#### Task instructions
Write out the passage of the forum post below from "And I'm definitely" to "(Oct 10, 2005)", both included, keeping every word unchanged.

#### Text
——————————

Oh, I like this question. I think I defy the fat stereotype in many ways. I finally clawed my way into middle management at work, but I had to work *hard* to do that. We're talking 50ish interviews over 5 years, but I kept coming back and coming back until I couldn't be ignored any longer. Being not just fat, but also a woman, I have to work about 4x harder than anyone else, so it is a good thing that I can do that.

I also defy the fat/sick stereotype. I have 8 quarters of perfect attendance awards at work. That's 2 years worth 

I also do a lot of things people think fat people can't or shouldn't do, including SCUBA diving. My next goal is to take up karate.

And I'm definitely not stupid. I have a Master's degree, and I'm a Mensa member. Lots of Mensa members are fat, btw. I started a fat acceptance SIG in Mensa.


----------



## Carrie (Oct 10, 2005)

——————————

#### Dataset
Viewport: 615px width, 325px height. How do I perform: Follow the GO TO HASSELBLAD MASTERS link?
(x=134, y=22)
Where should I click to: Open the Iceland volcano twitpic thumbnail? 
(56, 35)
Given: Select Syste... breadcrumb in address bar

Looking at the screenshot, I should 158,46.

——————————

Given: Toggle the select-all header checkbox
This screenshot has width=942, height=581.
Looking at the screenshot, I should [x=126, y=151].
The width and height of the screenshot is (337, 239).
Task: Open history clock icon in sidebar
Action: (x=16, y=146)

——————————

#### Answer to this exercise
And I'm definitely not stupid. I have a Master's degree, and I'm a Mensa member. Lots of Mensa members are fat, btw. I started a fat acceptance SIG in Mensa.


----------



## Carrie (Oct 10, 2005)